O dado mais sensível do estudo aparece quando o olhar sai da água e chega ao prato. Pesquisadores identificaram cloranfenicol em peixes coletados por pescadores locais. Esse antibiótico tem uso proibido em animais destinados à alimentação no Brasil devido ao risco toxicológico.

Aqui o problema deixa de ser ambiental e passa a ser sanitário.

É uma questão mais abrangente do que a ecotoxicologia. Existe um vetor direto de exposição humana. E isso acontece com um peixe comum, consumido de forma rotineira.

O papel invisível do sedimento

Outro ponto que chama atenção está no sedimento. Ele funciona como um reservatório químico.

Os antibióticos não ficam apenas dissolvidos na água. Eles se acumulam no fundo dos rios, ligados à matéria orgânica. Esse material pode liberar novamente os compostos ao longo do tempo, criando um ciclo contínuo de exposição.

Na prática, isso significa que mesmo ações de mitigação podem ter efeito limitado se não considerarem esse estoque ambiental.

Uma solução que não é tão simples quanto parece

O estudo também testou uma alternativa que, à primeira vista, parece promissora. Uma planta aquática comum, Salvinia auriculata, demonstrou capacidade de remover antibióticos da água.

A ideia é interessante. Remediação baseada em plantas, com baixo custo e aplicação relativamente simples.

Só que o próprio experimento revelou um efeito colateral relevante. A presença da planta alterou a forma como os peixes absorvem esses compostos.

Em outras palavras, a solução pode mudar o problema de lugar, não necessariamente resolvê-lo.

O que isso sinaliza para o diagnóstico e a vigilância

Esse tipo de achado desloca a discussão para um campo mais estratégico. Não basta medir qualidade da água. É preciso integrar monitoramento ambiental, segurança alimentar e vigilância sanitária.

Do ponto de vista laboratorial, há um avanço claro. O estudo utilizou rastreamento com compostos marcados e avaliação integrada de bioacumulação e efeitos genotóxicos.

Esse modelo analítico tende a se tornar referência. Ele conecta exposição, mecanismo e impacto biológico, algo que ainda aparece de forma fragmentada na maioria dos programas de monitoramento.

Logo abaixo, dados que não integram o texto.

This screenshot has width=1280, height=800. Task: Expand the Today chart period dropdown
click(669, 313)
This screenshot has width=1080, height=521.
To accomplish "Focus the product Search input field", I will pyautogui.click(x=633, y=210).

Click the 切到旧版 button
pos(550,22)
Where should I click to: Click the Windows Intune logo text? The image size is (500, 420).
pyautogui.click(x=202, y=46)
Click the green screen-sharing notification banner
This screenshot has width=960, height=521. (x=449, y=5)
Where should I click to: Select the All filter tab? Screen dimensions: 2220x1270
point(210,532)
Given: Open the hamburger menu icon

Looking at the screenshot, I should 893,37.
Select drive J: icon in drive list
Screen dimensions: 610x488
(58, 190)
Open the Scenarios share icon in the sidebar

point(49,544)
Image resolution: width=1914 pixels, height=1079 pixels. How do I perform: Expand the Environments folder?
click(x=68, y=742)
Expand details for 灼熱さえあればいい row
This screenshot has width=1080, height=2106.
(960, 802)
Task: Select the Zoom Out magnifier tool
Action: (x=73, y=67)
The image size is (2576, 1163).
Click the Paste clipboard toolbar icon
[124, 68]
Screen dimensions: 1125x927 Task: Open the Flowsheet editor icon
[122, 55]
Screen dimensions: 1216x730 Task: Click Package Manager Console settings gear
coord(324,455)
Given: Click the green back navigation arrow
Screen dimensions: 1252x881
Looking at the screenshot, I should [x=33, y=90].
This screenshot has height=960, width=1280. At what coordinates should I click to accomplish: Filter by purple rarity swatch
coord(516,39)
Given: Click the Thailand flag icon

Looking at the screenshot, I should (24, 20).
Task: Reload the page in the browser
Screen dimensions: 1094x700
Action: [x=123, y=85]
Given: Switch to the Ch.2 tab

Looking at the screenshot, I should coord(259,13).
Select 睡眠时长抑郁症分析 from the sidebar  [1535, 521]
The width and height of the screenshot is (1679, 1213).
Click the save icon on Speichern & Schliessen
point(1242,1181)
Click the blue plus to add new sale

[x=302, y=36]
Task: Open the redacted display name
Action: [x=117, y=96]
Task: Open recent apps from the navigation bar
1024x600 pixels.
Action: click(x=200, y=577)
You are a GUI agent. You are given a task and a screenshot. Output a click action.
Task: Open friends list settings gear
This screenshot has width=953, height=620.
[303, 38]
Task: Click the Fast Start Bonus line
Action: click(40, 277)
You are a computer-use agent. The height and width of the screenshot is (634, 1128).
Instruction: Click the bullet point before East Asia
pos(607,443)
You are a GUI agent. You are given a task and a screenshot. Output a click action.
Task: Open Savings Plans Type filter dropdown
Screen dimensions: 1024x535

Um problema difuso, com origem conhecida

As fontes de contaminação são previsíveis. E isso talvez seja o ponto mais desconfortável.

Efluentes tratados, esgoto doméstico, atividades agrícolas, piscicultura e criação intensiva de animais contribuem para esse cenário.

Não há surpresa na origem. O que muda agora é a evidência direta do impacto.

O que vem pela frente

Existe um movimento silencioso ganhando força na literatura científica. A transição de uma abordagem focada em contaminantes isolados para uma visão sistêmica de exposição.

Antibióticos no ambiente já não são vistos apenas como resíduos. Eles entram na discussão sobre resistência antimicrobiana, segurança alimentar e saúde pública integrada.

Esse estudo reforça uma ideia que começa a se consolidar. O problema está no uso do medicamento e no caminho que ele percorre depois.

E esse caminho, ao que tudo indica, termina mais perto das pessoas do que se imaginava.